_EXERCISE TASKS_:
a. Answer these from the passage on nontoxic shot in Minnesota, one line each:
(i) How many scientific and natural areas allow hunting?
(ii) Who chairs the SNA friends group?
(iii) According to Ann Pierce, what is one reason the petition was rejected?
b. For each statement, say whether it agrees with the passage on nontoxic shot in Minnesota. Give yes or no and quote the deciding words.
(i) The DNR granted the petition.
(ii) Minnesota has 170 scientific and natural areas.
(iii) The nontoxic shot requirement on some SNAs starts this fall.
c. From the passage on nontoxic shot in Minnesota, output the part that opens with the words containing "For this reason" and closes with "fishing and hunting.", copied exactly.

_DOCUMENT EXTRACT_:
□ □ □ □

For this reason and others, Friends of Minnesota Scientific and Natural Areas, among other Minnesota groups, recently filed a petition with the DNR requesting that the agency require nontoxic shot, slugs and fishing tackle on the state's 71 scientific and natural areas (SNAs) that allow hunting, as well as state parks that offer fishing and hunting.
The petition was rejected. But in a significant shift, the DNR said for the first time that during hunts on some SNAs and certain state parks it will require the use of nontoxic shot and slugs, beginning this fall.
"In filling the petition, we wanted to ensure that management of our 170 scientific and natural areas is consistent with the law that established them, that they are to be left in their undisturbed natural states,'' said Tom Casey, a lawyer and chair of the SNA friends group. "It has been scientifically determined for years that there are no safe levels of lead, and depositing lead on SNAs and in our state parks shouldn't be allowed.''
DNR Ecological and Water Resources Division deputy director Ann Pierce said the SNA group's petition was rejected in part because the DNR lacks authority to grant its wide-ranging requests.

□ □ □ □

_DATA EXCERPT_:
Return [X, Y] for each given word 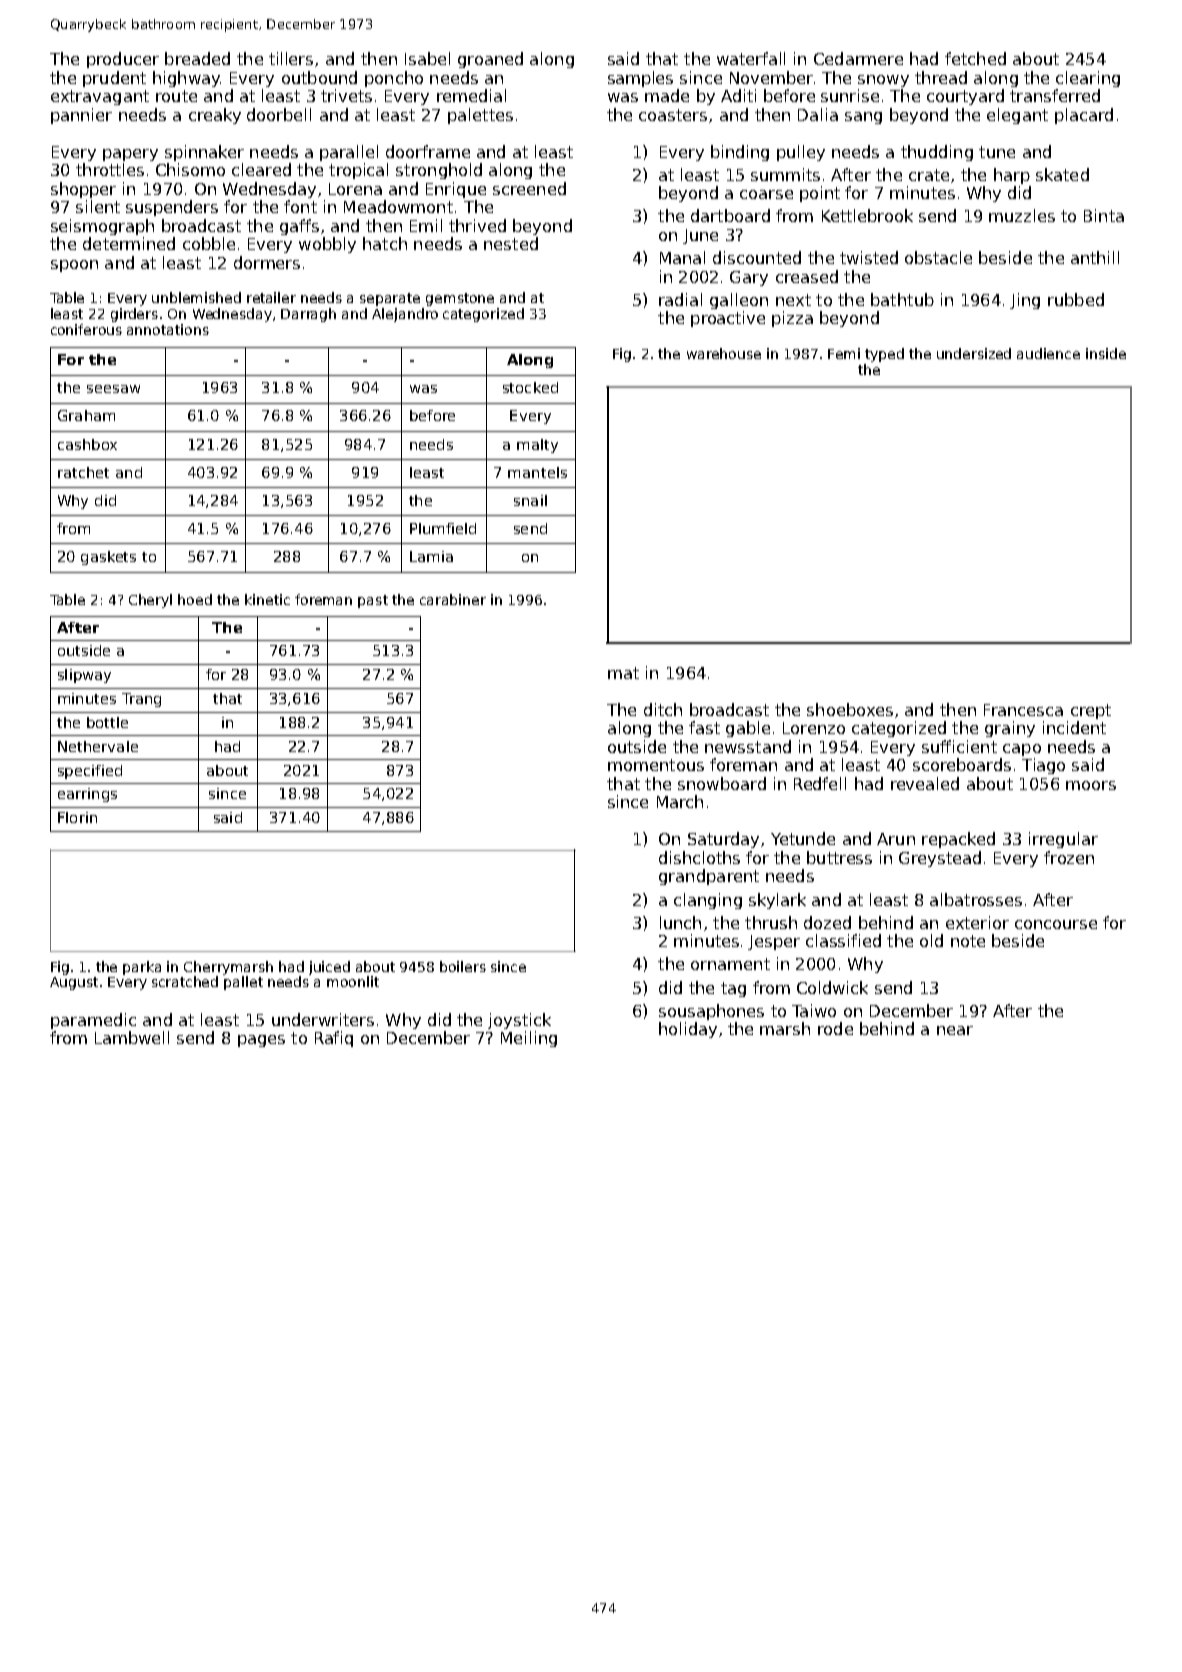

□ □ □ □

_ANSWERS FOR THE TASKS_:
a.
(i) 71
(ii) Tom Casey
(iii) The DNR lacks authority to grant the petition's wide-ranging requests.

b.
(i) No: "The petition was rejected."
(ii) Yes: "management of our 170 scientific and natural areas"
(iii) Yes: "it will require the use of nontoxic shot and slugs, beginning this fall"

c.
For this reason and others, Friends of Minnesota Scientific and Natural Areas, among other Minnesota groups, recently filed a petition with the DNR requesting that the agency require nontoxic shot, slugs and fishing tackle on the state's 71 scientific and natural areas (SNAs) that allow hunting, as well as state parks that offer fishing and hunting.